Our Pledge To You


Someone is going to freeze to death Wednesday; don’t let it be you

Explorer Ernest Shackleton's ship, the Endurance

Explorer Ernest Shackleton's ship, the Endurance, became trapped in the Antarctic ice and crushed in 1915. This photo was among many taken by Frank Hurley, the expedition's photographer. | Sun-Times files

“Freezing to death” is actually a misnomer, since humans begin to die if their core temperature drops below a summery 85, long before ice crystals form.

But it’s too common an error to correct now, and with Chicago expected to be plunged into a hellish 20-below-zero — the high Wednesday is predicted to be a record minus-14 — this seems an apt moment, among the warnings to stay indoors if possible (my plan) or dress in layers if necessity or foolishness lures you outdoors, to give careful consideration to the long tradition of freezing to death, and the rich literature it inspired.

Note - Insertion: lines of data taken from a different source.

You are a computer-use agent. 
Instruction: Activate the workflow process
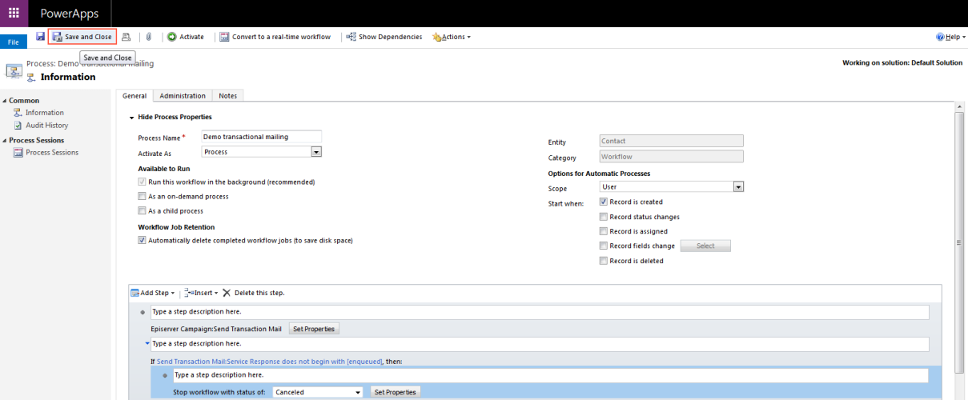[185, 37]
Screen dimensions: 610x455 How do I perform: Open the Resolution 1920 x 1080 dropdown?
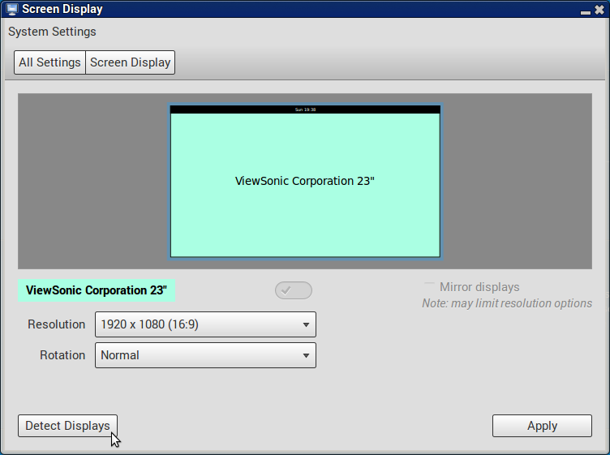tap(205, 324)
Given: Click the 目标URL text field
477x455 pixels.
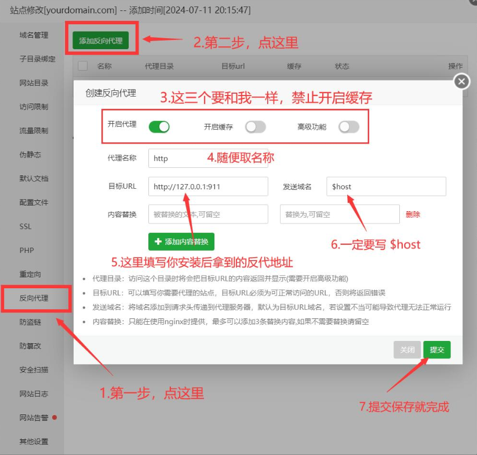Looking at the screenshot, I should [208, 186].
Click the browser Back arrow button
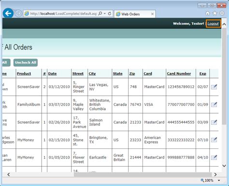Image resolution: width=229 pixels, height=186 pixels. [8, 13]
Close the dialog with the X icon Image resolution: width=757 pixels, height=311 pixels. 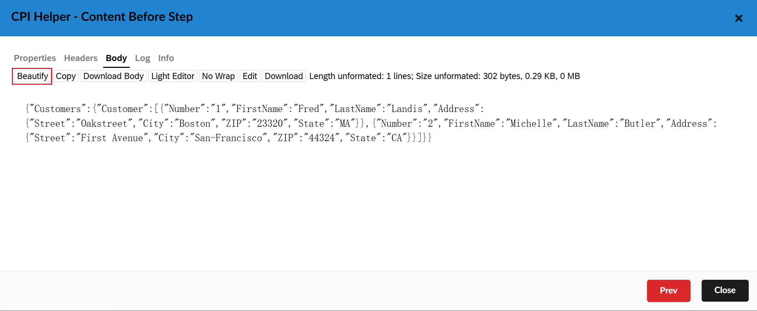[x=738, y=18]
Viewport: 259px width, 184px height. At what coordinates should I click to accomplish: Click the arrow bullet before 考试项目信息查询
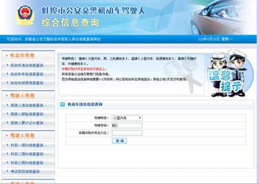pos(7,171)
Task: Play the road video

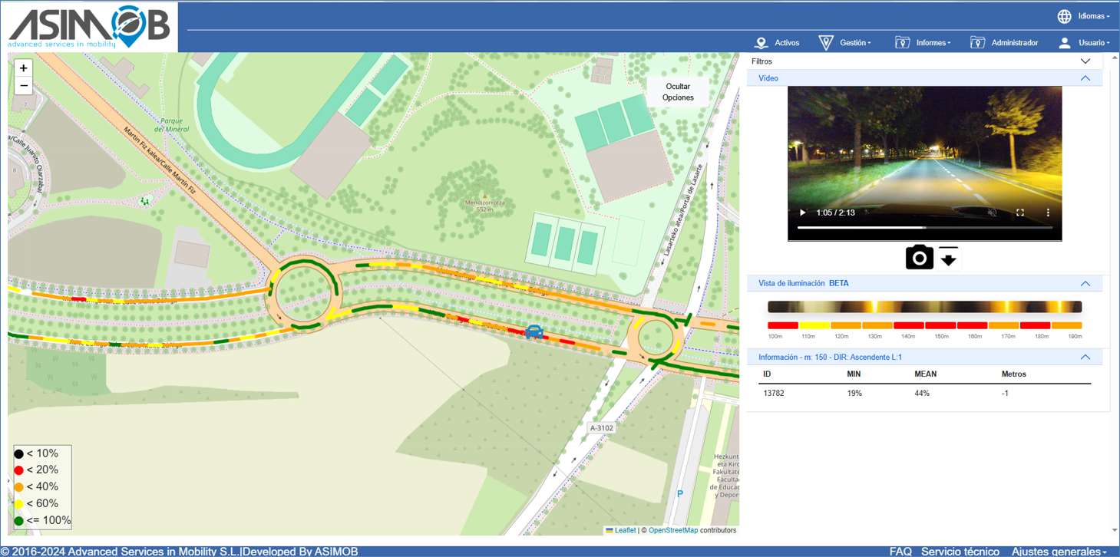Action: coord(803,213)
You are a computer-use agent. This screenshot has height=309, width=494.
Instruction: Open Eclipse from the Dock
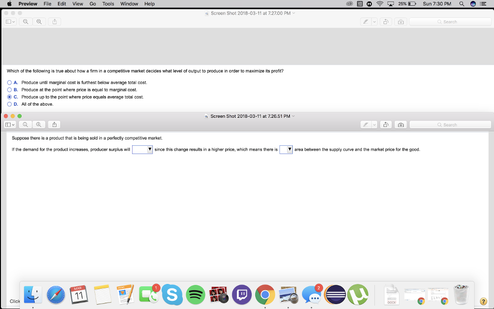tap(334, 295)

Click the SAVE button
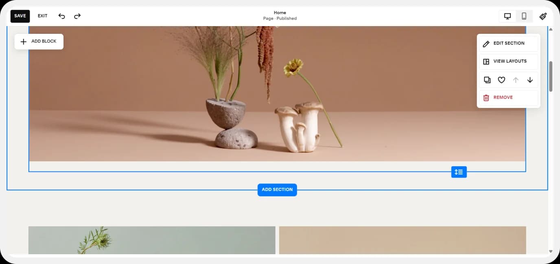[x=20, y=16]
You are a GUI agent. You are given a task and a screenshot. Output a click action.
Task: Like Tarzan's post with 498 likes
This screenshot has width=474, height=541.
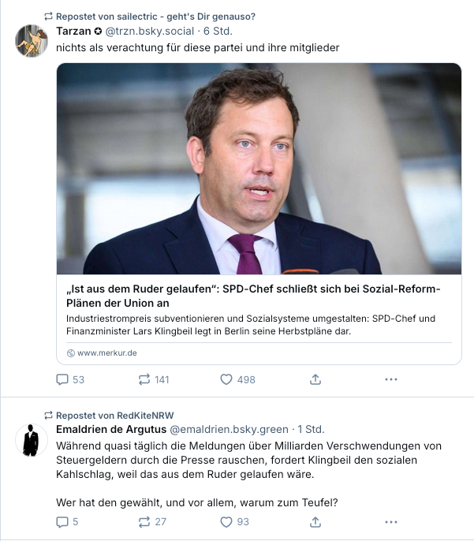coord(226,379)
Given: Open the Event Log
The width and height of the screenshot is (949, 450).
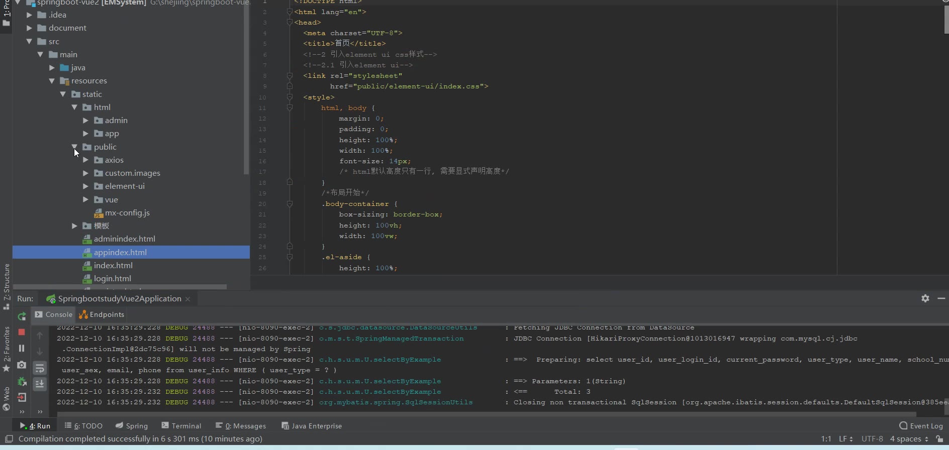Looking at the screenshot, I should pos(921,426).
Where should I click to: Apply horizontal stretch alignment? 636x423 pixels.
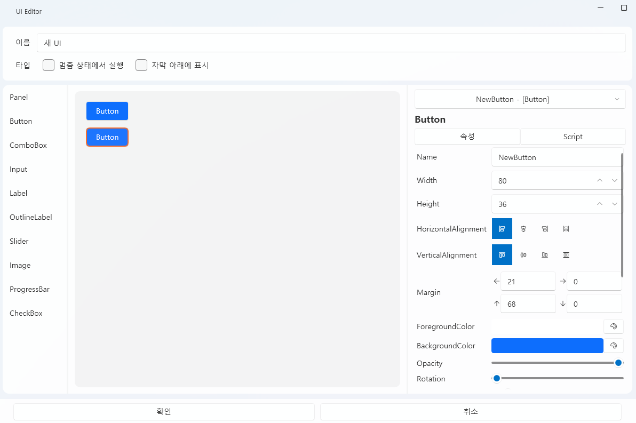tap(566, 228)
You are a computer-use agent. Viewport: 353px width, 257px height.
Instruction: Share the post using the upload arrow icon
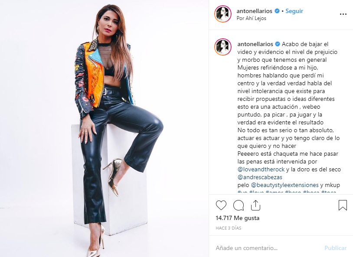click(255, 205)
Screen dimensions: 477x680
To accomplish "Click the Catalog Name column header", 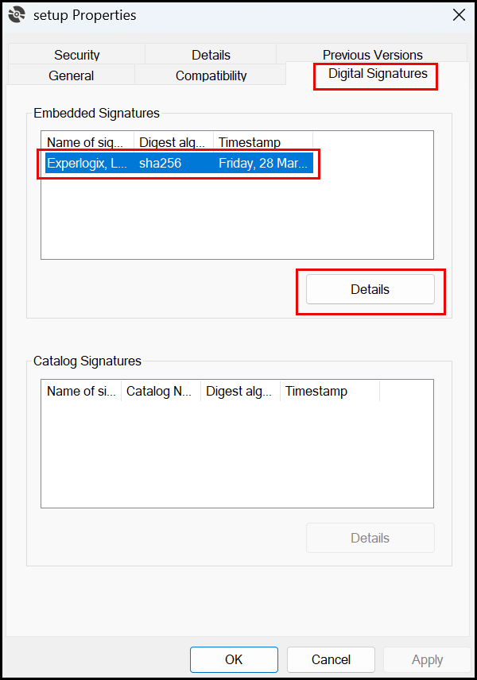I will 161,391.
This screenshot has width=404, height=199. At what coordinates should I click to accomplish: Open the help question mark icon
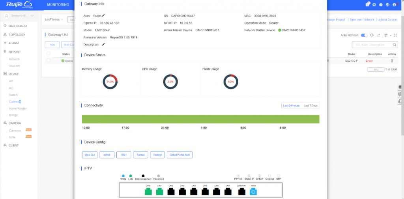click(x=380, y=5)
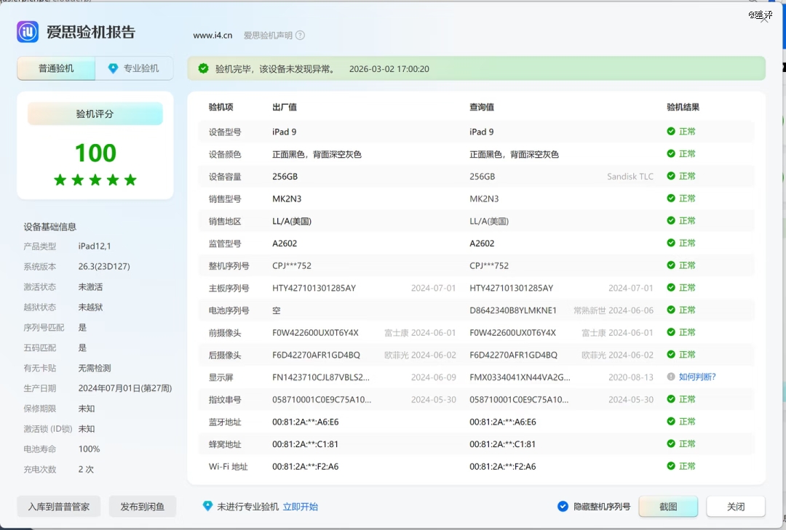Switch to the 普通验机 tab
This screenshot has width=786, height=530.
(x=56, y=68)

“Hellish” for instance, was not casually chosen. Despite its famous flames, Hell is often frozen in Dante’s travelogue. In the 9th circle, he comes upon figures encased in ice, describing a scene that will be reproduced on CTA platforms citywide today: “I saw a thousand faces after that/All purple as a dog’s lips from the frost/I still shiver, and always will, at the sight.”

And in the lowest pit of Hell, Satan himself, buried to his chest in ice.


But those sufferings are fictional. Browsing over a century of Chicago deep freeze newspaper reports, those real souls most apt to die from cold tend to fall into several categories: the old; the poor; the impaired, typically drunk. The mentally-impaired are also vulnerable — in January 1979, two 8-year-old boys, clad only in pajamas, slipped out of their residential facility, were locked outside and froze to death on the stoop. It was 5 degrees below zero.

Hypothermia has been a form of both murder and suicide. In 1898, Maud Alexander, 30, “concealed herself in the dark entrance of the vacant Horse and Harness Exchange building, 1633 Wabash Avenue … and sought to freeze to death,” according to the Tribune. “I want to die,” she told the policeman who discovered her and saved her life, explaining that she was “friendless and had no money.”

About 25 people die in Cook County every year from exposure to cold.

What’s it like to freeze to death? Not bad, surprisingly.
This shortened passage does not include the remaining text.